Each record must be repeated exactly as it stands.

## [AVAILABLE RECORDS]
┄┄┄┄┄┄
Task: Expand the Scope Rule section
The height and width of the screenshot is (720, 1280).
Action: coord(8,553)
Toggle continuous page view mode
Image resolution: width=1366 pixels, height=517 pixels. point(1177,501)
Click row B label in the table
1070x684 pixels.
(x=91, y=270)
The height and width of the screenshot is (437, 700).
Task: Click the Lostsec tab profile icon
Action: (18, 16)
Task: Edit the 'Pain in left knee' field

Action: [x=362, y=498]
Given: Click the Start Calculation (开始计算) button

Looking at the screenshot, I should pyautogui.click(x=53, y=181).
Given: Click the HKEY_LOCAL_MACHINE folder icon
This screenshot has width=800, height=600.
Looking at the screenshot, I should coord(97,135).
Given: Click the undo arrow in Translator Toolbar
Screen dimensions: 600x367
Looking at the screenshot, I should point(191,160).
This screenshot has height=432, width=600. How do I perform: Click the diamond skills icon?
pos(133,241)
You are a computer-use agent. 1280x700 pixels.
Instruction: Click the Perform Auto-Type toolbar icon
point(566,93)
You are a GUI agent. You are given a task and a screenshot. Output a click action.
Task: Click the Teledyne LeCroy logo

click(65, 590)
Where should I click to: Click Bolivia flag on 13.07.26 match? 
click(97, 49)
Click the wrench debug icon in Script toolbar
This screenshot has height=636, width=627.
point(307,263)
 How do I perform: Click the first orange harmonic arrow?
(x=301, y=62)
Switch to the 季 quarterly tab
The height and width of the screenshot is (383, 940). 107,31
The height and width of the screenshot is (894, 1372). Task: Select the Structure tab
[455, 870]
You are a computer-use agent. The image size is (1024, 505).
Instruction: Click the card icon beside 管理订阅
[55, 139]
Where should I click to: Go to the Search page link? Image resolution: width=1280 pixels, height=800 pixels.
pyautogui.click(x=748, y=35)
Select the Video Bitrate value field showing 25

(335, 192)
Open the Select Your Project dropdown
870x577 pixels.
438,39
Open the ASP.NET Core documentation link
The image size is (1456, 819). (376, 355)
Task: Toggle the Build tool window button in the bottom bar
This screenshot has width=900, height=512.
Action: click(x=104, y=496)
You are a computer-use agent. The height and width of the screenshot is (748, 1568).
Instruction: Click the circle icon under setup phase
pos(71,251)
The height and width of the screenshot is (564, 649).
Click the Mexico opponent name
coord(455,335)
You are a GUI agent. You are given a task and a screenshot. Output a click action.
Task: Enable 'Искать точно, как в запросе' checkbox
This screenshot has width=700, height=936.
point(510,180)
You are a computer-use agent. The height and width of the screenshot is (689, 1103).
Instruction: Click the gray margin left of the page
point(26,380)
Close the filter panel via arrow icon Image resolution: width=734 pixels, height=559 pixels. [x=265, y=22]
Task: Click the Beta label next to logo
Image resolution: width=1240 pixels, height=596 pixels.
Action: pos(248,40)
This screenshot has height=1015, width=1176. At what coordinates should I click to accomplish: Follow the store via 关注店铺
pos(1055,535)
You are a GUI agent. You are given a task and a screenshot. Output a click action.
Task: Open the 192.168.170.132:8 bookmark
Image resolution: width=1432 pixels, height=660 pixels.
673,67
┄┄┄┄┄┄
## [RESPONSE AREA]
Task: Expand the Scope Rule section
The height and width of the screenshot is (720, 1280).
Action: coord(8,553)
Toggle continuous page view mode
Image resolution: width=1366 pixels, height=517 pixels. point(1177,501)
Click row B label in the table
1070x684 pixels.
(x=91, y=270)
The height and width of the screenshot is (437, 700).
Task: Click the Lostsec tab profile icon
Action: (18, 16)
Task: Edit the 'Pain in left knee' field

Action: [x=362, y=498]
Given: Click the Start Calculation (开始计算) button

Looking at the screenshot, I should pyautogui.click(x=53, y=181).
Given: Click the HKEY_LOCAL_MACHINE folder icon
This screenshot has width=800, height=600.
Looking at the screenshot, I should coord(97,135).
Given: Click the undo arrow in Translator Toolbar
Screen dimensions: 600x367
Looking at the screenshot, I should point(191,160).
This screenshot has height=432, width=600. How do I perform: Click the diamond skills icon?
pos(133,241)
You are a computer-use agent. 1280x700 pixels.
Instruction: Click the Perform Auto-Type toolbar icon
point(566,93)
You are a GUI agent. You are given a task and a screenshot. Output a click action.
Task: Click the Teledyne LeCroy logo

click(65, 590)
Where should I click to: Click Bolivia flag on 13.07.26 match? 
click(97, 49)
Click the wrench debug icon in Script toolbar
This screenshot has height=636, width=627.
point(307,263)
 How do I perform: Click the first orange harmonic arrow?
(x=301, y=62)
Switch to the 季 quarterly tab
The height and width of the screenshot is (383, 940). 107,31
The height and width of the screenshot is (894, 1372). Task: Select the Structure tab
[455, 870]
You are a computer-use agent. The image size is (1024, 505).
Instruction: Click the card icon beside 管理订阅
[55, 139]
Where should I click to: Go to the Search page link? Image resolution: width=1280 pixels, height=800 pixels.
pyautogui.click(x=748, y=35)
Select the Video Bitrate value field showing 25

(335, 192)
Open the Select Your Project dropdown
870x577 pixels.
438,39
Open the ASP.NET Core documentation link
The image size is (1456, 819). (376, 355)
Task: Toggle the Build tool window button in the bottom bar
This screenshot has width=900, height=512.
Action: click(x=104, y=496)
You are a computer-use agent. The height and width of the screenshot is (748, 1568).
Instruction: Click the circle icon under setup phase
pos(71,251)
The height and width of the screenshot is (564, 649).
Click the Mexico opponent name
coord(455,335)
You are a GUI agent. You are given a task and a screenshot. Output a click action.
Task: Enable 'Искать точно, как в запросе' checkbox
This screenshot has width=700, height=936.
point(510,180)
You are a computer-use agent. The height and width of the screenshot is (689, 1103).
Instruction: Click the gray margin left of the page
point(26,380)
Close the filter panel via arrow icon Image resolution: width=734 pixels, height=559 pixels. [x=265, y=22]
Task: Click the Beta label next to logo
Image resolution: width=1240 pixels, height=596 pixels.
Action: pos(248,40)
This screenshot has height=1015, width=1176. At what coordinates should I click to accomplish: Follow the store via 关注店铺
pos(1055,535)
You are a GUI agent. You are given a task and a screenshot. Output a click action.
Task: Open the 192.168.170.132:8 bookmark
Image resolution: width=1432 pixels, height=660 pixels.
673,67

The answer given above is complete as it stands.